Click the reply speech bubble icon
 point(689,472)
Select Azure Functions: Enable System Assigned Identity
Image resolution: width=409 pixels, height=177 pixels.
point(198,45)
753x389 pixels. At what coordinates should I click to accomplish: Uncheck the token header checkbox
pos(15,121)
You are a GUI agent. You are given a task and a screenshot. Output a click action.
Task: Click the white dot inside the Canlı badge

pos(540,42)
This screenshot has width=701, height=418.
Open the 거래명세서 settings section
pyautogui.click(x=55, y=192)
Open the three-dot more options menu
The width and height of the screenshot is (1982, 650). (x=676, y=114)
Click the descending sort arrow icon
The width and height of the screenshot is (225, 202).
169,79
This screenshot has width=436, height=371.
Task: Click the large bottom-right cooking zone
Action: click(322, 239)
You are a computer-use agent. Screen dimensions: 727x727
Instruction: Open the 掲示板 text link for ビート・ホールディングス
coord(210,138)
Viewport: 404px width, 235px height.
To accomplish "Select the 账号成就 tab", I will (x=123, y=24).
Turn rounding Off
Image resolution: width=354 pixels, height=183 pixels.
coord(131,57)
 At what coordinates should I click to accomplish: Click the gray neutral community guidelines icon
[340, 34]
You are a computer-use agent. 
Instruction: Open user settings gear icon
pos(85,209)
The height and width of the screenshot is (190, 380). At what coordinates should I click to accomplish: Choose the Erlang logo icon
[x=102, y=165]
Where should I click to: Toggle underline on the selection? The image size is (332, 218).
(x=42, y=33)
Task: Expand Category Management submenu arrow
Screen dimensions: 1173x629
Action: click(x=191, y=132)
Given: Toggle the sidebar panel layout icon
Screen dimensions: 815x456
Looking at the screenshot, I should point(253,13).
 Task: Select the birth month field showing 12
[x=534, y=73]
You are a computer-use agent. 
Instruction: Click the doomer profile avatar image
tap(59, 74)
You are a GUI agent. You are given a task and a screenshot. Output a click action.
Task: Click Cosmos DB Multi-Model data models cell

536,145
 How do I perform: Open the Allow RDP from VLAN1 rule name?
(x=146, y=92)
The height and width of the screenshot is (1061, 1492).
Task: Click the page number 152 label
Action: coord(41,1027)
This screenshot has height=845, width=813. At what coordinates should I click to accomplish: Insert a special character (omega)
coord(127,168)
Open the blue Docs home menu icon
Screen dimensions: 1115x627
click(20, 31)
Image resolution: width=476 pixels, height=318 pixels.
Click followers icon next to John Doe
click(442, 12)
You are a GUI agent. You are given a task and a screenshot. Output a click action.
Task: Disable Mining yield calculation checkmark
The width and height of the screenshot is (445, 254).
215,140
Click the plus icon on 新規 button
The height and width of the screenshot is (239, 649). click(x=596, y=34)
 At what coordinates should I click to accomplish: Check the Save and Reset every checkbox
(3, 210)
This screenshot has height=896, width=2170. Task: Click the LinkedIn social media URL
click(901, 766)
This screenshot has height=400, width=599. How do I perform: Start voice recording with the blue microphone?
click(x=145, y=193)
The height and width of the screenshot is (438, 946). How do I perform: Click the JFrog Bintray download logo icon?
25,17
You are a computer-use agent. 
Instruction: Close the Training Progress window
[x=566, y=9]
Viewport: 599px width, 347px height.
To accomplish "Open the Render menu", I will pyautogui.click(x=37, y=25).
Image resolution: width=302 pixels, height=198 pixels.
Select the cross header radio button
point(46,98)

WHAT YOU HAVE TO DO: Copy every one of the lines above word for word, with nothing changed.

ANSWER TO THE TASK:
Click the reply speech bubble icon
 point(689,472)
Select Azure Functions: Enable System Assigned Identity
Image resolution: width=409 pixels, height=177 pixels.
point(198,45)
753x389 pixels. At what coordinates should I click to accomplish: Uncheck the token header checkbox
pos(15,121)
You are a GUI agent. You are given a task and a screenshot. Output a click action.
Task: Click the white dot inside the Canlı badge

pos(540,42)
This screenshot has width=701, height=418.
Open the 거래명세서 settings section
pyautogui.click(x=55, y=192)
Open the three-dot more options menu
The width and height of the screenshot is (1982, 650). (x=676, y=114)
Click the descending sort arrow icon
The width and height of the screenshot is (225, 202).
169,79
This screenshot has width=436, height=371.
Task: Click the large bottom-right cooking zone
Action: click(322, 239)
You are a computer-use agent. Screen dimensions: 727x727
Instruction: Open the 掲示板 text link for ビート・ホールディングス
coord(210,138)
Viewport: 404px width, 235px height.
To accomplish "Select the 账号成就 tab", I will (x=123, y=24).
Turn rounding Off
Image resolution: width=354 pixels, height=183 pixels.
coord(131,57)
 At what coordinates should I click to accomplish: Click the gray neutral community guidelines icon
[340, 34]
You are a computer-use agent. 
Instruction: Open user settings gear icon
pos(85,209)
The height and width of the screenshot is (190, 380). At what coordinates should I click to accomplish: Choose the Erlang logo icon
[x=102, y=165]
Where should I click to: Toggle underline on the selection? The image size is (332, 218).
(x=42, y=33)
Task: Expand Category Management submenu arrow
Screen dimensions: 1173x629
Action: click(x=191, y=132)
Given: Toggle the sidebar panel layout icon
Screen dimensions: 815x456
Looking at the screenshot, I should point(253,13).
 Task: Select the birth month field showing 12
[x=534, y=73]
You are a computer-use agent. 
Instruction: Click the doomer profile avatar image
tap(59, 74)
You are a GUI agent. You are given a task and a screenshot. Output a click action.
Task: Click Cosmos DB Multi-Model data models cell

536,145
 How do I perform: Open the Allow RDP from VLAN1 rule name?
(x=146, y=92)
The height and width of the screenshot is (1061, 1492).
Task: Click the page number 152 label
Action: coord(41,1027)
This screenshot has height=845, width=813. At what coordinates should I click to accomplish: Insert a special character (omega)
coord(127,168)
Open the blue Docs home menu icon
Screen dimensions: 1115x627
click(20, 31)
Image resolution: width=476 pixels, height=318 pixels.
Click followers icon next to John Doe
click(442, 12)
You are a GUI agent. You are given a task and a screenshot. Output a click action.
Task: Disable Mining yield calculation checkmark
The width and height of the screenshot is (445, 254).
215,140
Click the plus icon on 新規 button
The height and width of the screenshot is (239, 649). click(x=596, y=34)
 At what coordinates should I click to accomplish: Check the Save and Reset every checkbox
(3, 210)
This screenshot has height=896, width=2170. Task: Click the LinkedIn social media URL
click(901, 766)
This screenshot has height=400, width=599. How do I perform: Start voice recording with the blue microphone?
click(x=145, y=193)
The height and width of the screenshot is (438, 946). How do I perform: Click the JFrog Bintray download logo icon?
25,17
You are a computer-use agent. 
Instruction: Close the Training Progress window
[x=566, y=9]
Viewport: 599px width, 347px height.
To accomplish "Open the Render menu", I will pyautogui.click(x=37, y=25).
Image resolution: width=302 pixels, height=198 pixels.
Select the cross header radio button
point(46,98)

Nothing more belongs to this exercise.